请教用X.509进行数字签名和验证的问题。请大家帮忙,谢谢。
使用X.509对XML文件进行签名。
代码如下:
X509Certificate2 cert = 从数字签名列表取得证书。
SignedXml signedXml = new SignedXml( Doc );
signedXml.SigningKey = cert.PrivateKey;
Reference reference = new Reference();
reference.Uri = "";
XmlDsigEnvelopedSignatureTransform env = new XmlDsigEnvelopedSignatureTransform();
reference.AddTransform( env );
signedXml.AddReference( reference );
// Create a new KeyInfo object.
KeyInfo keyInfo = new KeyInfo();
// Load the certificate into a KeyInfoX509Data object
// and add it to the KeyInfo object.
keyInfo.AddClause( new KeyInfoX509Data( cert ) );
// Add the KeyInfo object to the SignedXml object.

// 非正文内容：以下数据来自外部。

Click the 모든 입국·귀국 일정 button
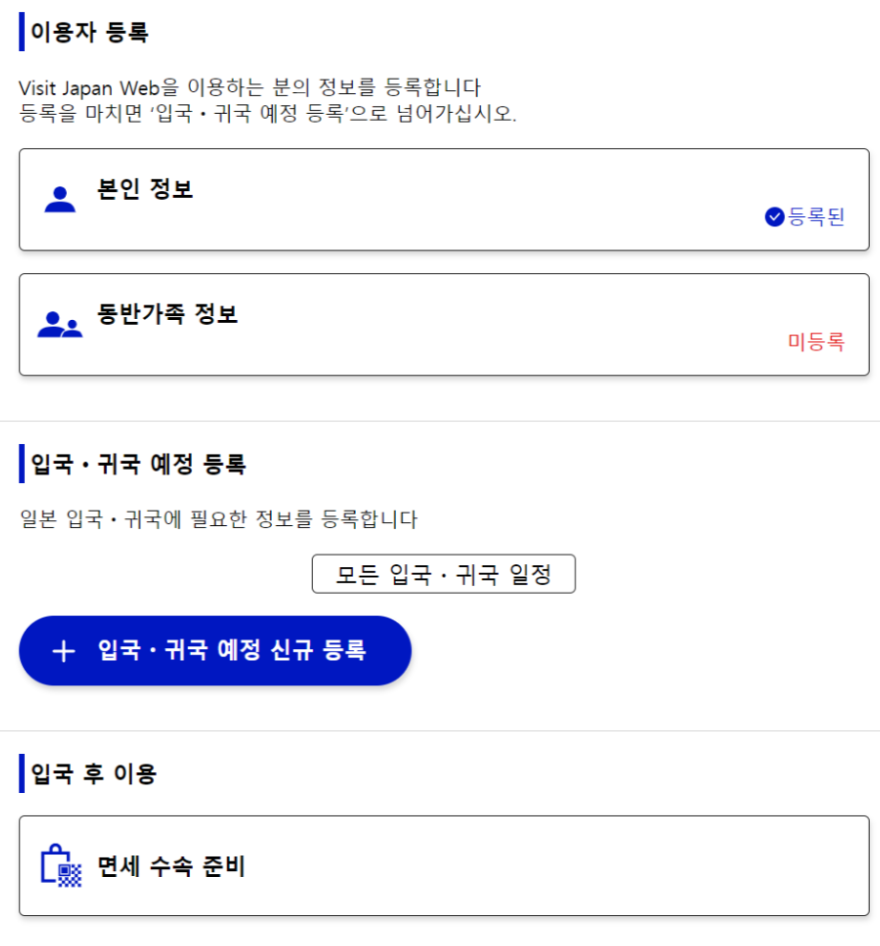Viewport: 880px width, 946px height. pyautogui.click(x=443, y=573)
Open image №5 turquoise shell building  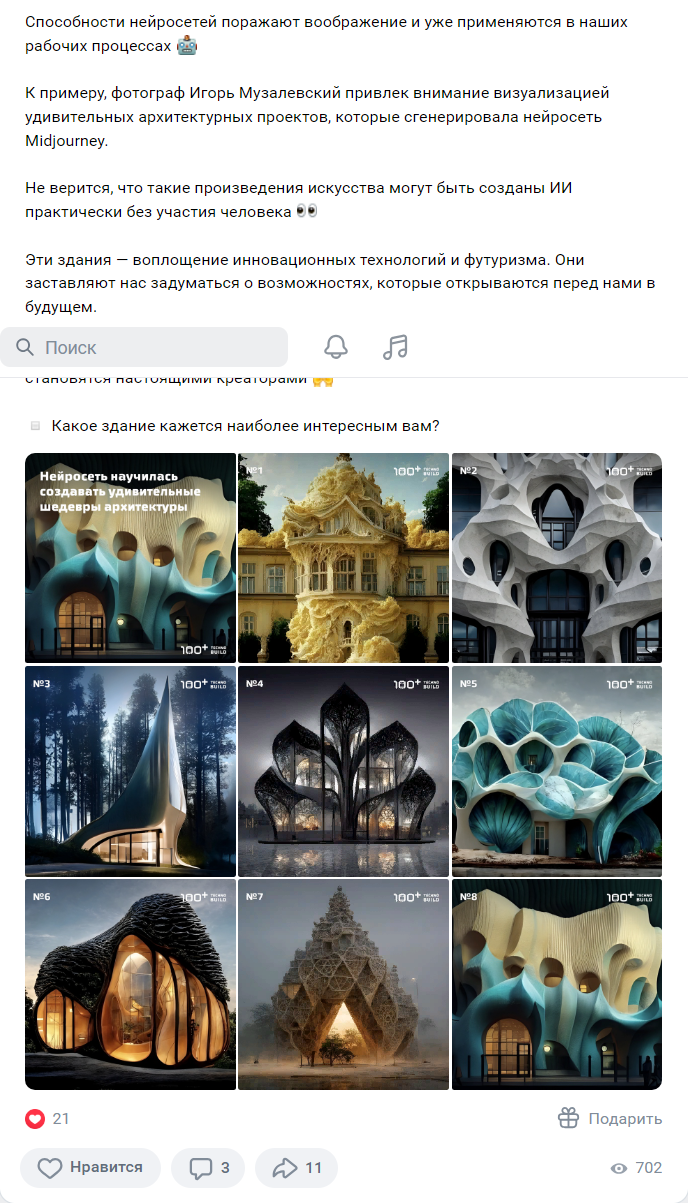click(x=557, y=771)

signedXml.KeyInfo = keyInfo;
// Compute the signature.
signedXml.ComputeSignature();
XmlElement xmlDigitalSignature = signedXml.GetXml();
Doc.DocumentElement.AppendChild( Doc.ImportNode( xmlDigitalSignature, true ) );
解密的代码如下:
1.直接使用CheckSignature
SignedXml signedXml = new SignedXml( Doc );
XmlNodeList nodeList = Doc.GetElementsByTagName( "Signature" );
if( nodeList.Count <= 0 )
{
throw new CryptographicException( "Verification failed: No Signature was found in the document." );
}
if( nodeList.Count >= 2 )
{
throw new CryptographicException( "Verification failed: More that one signature was found for the document." );
}
signedXml.LoadXml( ( XmlElement )nodeList[ 0 ] );
return signedXml.CheckSignature();
2.使用证书
Cert = 从数字签名列表里取得签名使用的证书
SignedXml signedXml = new SignedXml( Doc );
XmlNodeList nodeList = Doc.GetElementsByTagName( "Signature" );
if( nodeList.Count <= 0 )
{
throw new CryptographicException( "Verification failed: No Signature was found in the document." );
}
if( nodeList.Count >= 2 )
{
throw new CryptographicException( "Verification failed: More that one signature was found for the document." );
}
signedXml.LoadXml( ( XmlElement )nodeList[ 0 ] );
return signedXml.CheckSignature(Cert,false);
当以上签名和验证在同一个程序里时,可以正确执行。
但是当签名别的程序里,而验证在另外一个程序里时,验证是不能通过的。也就是A.exe生成的XML签名文件,在B.exe里不能验证通过。而在A.exe里可以通过。而且我使用的是相同的数字证书。
这是为什么?请大家帮忙,谢谢。